Hybrid Consensus: Fast Off-Chain, Final On-Chain

Pure on-chain consensus is too expensive and too slow. Pure off-chain consensus lacks finality guarantees. Arbiter uses a hybrid architecture—fast off-chain operations with on-chain finality.

The Trade-off

On-chain operations are:

  • Slow: Block time delays (2-12 seconds on Base)
  • Expensive: Gas costs for every operation
  • Final: Immutable, permanent, authoritative

Off-chain operations are:

  • Fast: Instant, no block time delays
  • Cheap: No gas costs
  • Not final: Can be disputed, not authoritative

Arbiter combines both: fast off-chain for operations, on-chain for finality.

Off-Chain Operations

Fast, cheap operations happen off-chain:

  • Heartbeat messages: Leaders prove liveness to followers
  • Vote collection: Agents vote on proposals
  • Leader negotiation: Elections happen off-chain
  • Lock contention: Lock requests and releases

These use EIP-712 typed signatures. Every message is cryptographically signed and can be verified on-chain if disputes arise.

On-Chain Finality

Critical state is recorded on-chain:

  • Leadership proofs: Term numbers and leader addresses
  • Fencing tokens: Globally monotonic counter registry
  • Stake deposits: Economic security for Sybil resistance
  • Final vote outcomes: Permanent record of decisions

On-chain state is authoritative. If there's a dispute, on-chain state resolves it.

EIP-712 Typed Signatures

Off-chain messages use EIP-712 typed signatures:

typescript
// Sign a vote message
const voteMessage = {
  proposalId: 'prop_123',
  vote: 'yes',
  term: 5,
  timestamp: Date.now(),
};

const signature = await signer._signTypedData(
  {
    name: 'Arbiter',
    version: '1',
    chainId: 8453, // Base
  },
  {
    Vote: [
      { name: 'proposalId', type: 'string' },
      { name: 'vote', type: 'string' },
      { name: 'term', type: 'uint256' },
      { name: 'timestamp', type: 'uint256' },
    ],
  },
  voteMessage
);

These signatures can be verified on-chain if disputes arise. Similar to optimistic rollups: most work happens off-chain, but disputes settle on-chain.

Example: Leader Election

Off-chain: Agents negotiate, vote, elect leader (fast, cheap)

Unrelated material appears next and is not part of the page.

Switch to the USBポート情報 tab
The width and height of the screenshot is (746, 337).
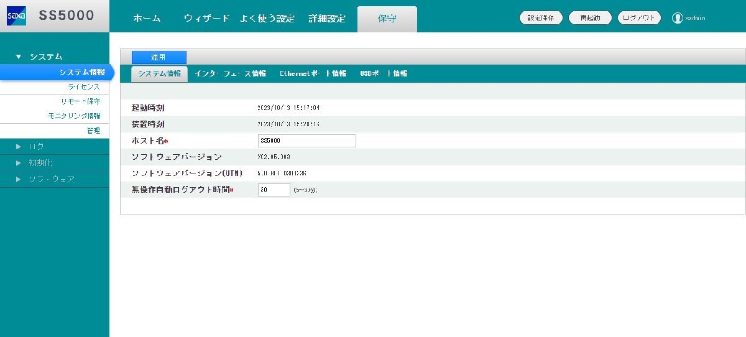point(384,73)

On-chain: Leadership proof recorded with term number (slow, expensive, final)

If network partitions cause two agents to both think they're leader, on-chain term number is authoritative. The agent with the lower term must step down.

Why This Matters

Hybrid architecture enables:

  • Fast operations: Most consensus happens off-chain
  • Final guarantees: Critical state is on-chain
  • Cost efficiency: Only finality operations pay gas
  • Dispute resolution: On-chain state resolves conflicts

Without hybrid architecture, consensus is either too slow (pure on-chain) or too insecure (pure off-chain). With it, Arbiter provides both speed and security.